Methodology and sources
Primary sources, scope, calculation framework, and refresh cadence.
Editorial principles
Primary sources cited
Andre Walker's own writing for the system framing; L'Oreal Research and Journal of Cosmetic Science for cuticle and cortex biology; the American Academy of Dermatology for haircare guidance; Whitney White (Naptural85), NaturallyCurly, and Curly Nikki for documented Type 4 long-form care.
Real products, named brands
Per-type product recommendations name real brands (SheaMoisture, Pattern Beauty, DevaCurl, Mielle Organics, Cantu, Ouidad, Carol's Daughter) with the reasoning behind each pick. No fabricated product claims, no invented price points.
Affiliate links disclosed
Product cards link to Amazon via our affiliate tag (hairtypeschart-20). We earn a small commission on qualifying purchases at no extra cost to you. Disclosure appears on every page that carries a product card, not just buried in the footer.
Monthly review cadence
Sources reviewed monthly. Product mixes refreshed when category leaders change. Type-page care advice reviewed when the AAD updates its hair-care guidance or when new peer-reviewed studies materially change the per-type recommendation.
Single-source freshness
Every Updated stamp, every Article schema dateModified, and every Reviewed against primary sources badge across the site reads from one LAST_VERIFIED_DATE constant in src/lib/schema.ts. Rolling one constant updates the whole site.
Texturism honesty
The Andre Walker system has known limits and a documented history of underrepresenting Type 4 textures in product development and editorial coverage.
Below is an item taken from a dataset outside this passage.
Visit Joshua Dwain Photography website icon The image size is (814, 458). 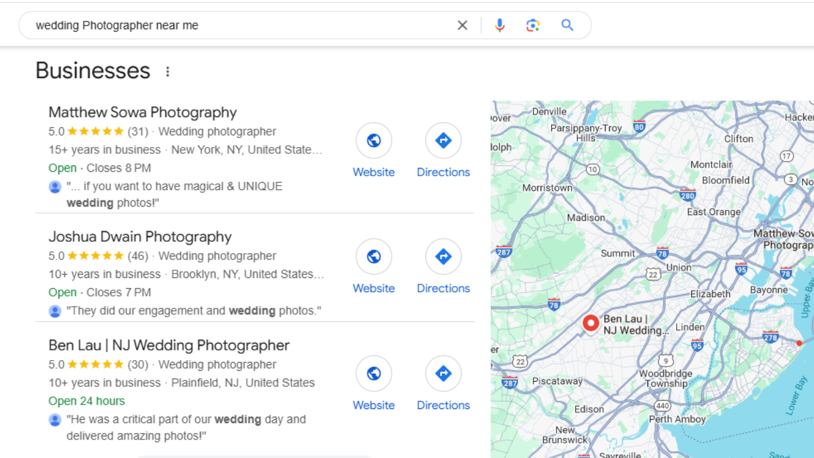click(x=373, y=257)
Our /texturism-debate page covers that openly. We use the framework because it is the dominant search shorthand, not because we treat it as definitive.
Methodology in brief
Pattern descriptions and care recommendations cross-reference Walker's own classification, L'Oreal Research and the Journal of Cosmetic Science peer-reviewed literature on cuticle and cortex biology, the American Academy of Dermatology's consumer-facing haircare guidance, and the Type 4 long-form work of Whitney White (Naptural85), NaturallyCurly's per-type community archives, and the Black hair scholarship cited on /texturism-debate. Product picks reflect category leadership at the price points readers actually shop. Photo placeholders use coloured CSS blocks today with documented alt text; commissioned and licensed photography from diverse libraries (Nappy.co, Create Her Stock) is the next phase.
Disclosures
- This site is informational. Hair-care recommendations should be adapted to your individual scalp and hair health, and trichologist or dermatologist consultation is the right route for hair loss, scalp conditions, or chemical-treatment damage.
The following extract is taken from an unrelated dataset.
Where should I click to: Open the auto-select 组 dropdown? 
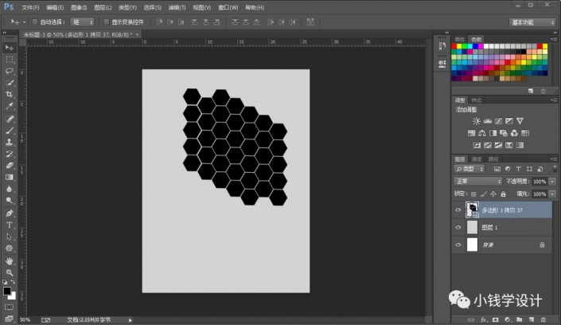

- Per-type product cards carry Amazon affiliate links via tag hairtypeschart-20. We earn a small commission on qualifying purchases at no extra cost to you. Disclosure appears on every page that carries a product card.
- No paid placements by any product brand, manufacturer, or stylist. No sponsored type pages. Product picks are chosen on fit-to-type and value, not affiliate yield.
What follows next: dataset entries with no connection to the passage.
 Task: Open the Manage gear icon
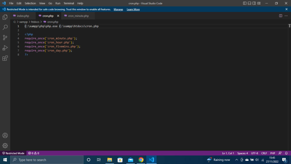click(x=5, y=146)
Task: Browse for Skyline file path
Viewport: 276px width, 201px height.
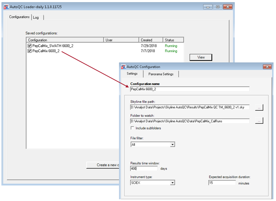Action: [259, 107]
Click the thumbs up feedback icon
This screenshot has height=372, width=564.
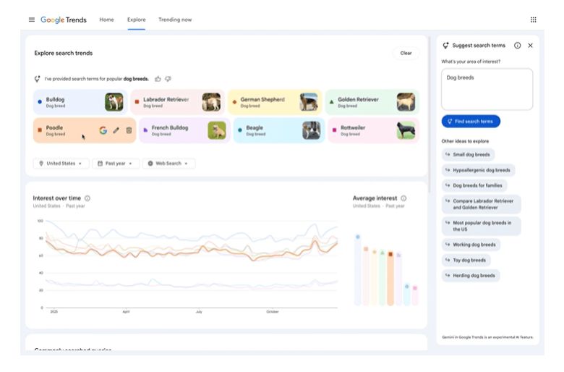click(158, 79)
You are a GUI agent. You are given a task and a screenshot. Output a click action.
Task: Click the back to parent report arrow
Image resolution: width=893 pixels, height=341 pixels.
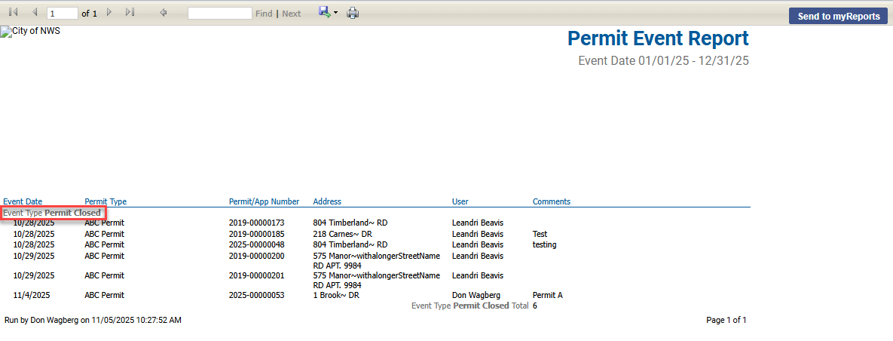pos(164,13)
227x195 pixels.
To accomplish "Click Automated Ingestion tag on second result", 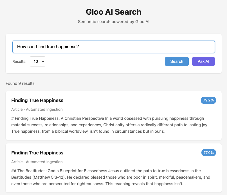I will tap(44, 162).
- Where Black creators and scholars (Whitney White, NaturallyCurly community archives, Curly Nikki, OurX, the Aisle One Beauty writers) are the primary source for Type 4 documentation, they are named and linked, not silently paraphrased.
Contact and corrections
Correction or factual challenge? Email via the contact form at digitalsignet.com. Include the URL, the claim you are challenging, and the primary source you believe corrects it. Five-business-day SLA on substantive corrections. We do not credit corrections by default; flag in your message if you would like a credit line.
Do not email for stylist consultations or hair-loss medical concerns. Hair loss with rapid onset, scarring, severe scalp inflammation, or chemical damage needs a dermatologist or licensed trichologist. The American Academy of Dermatology's directory is the right starting point.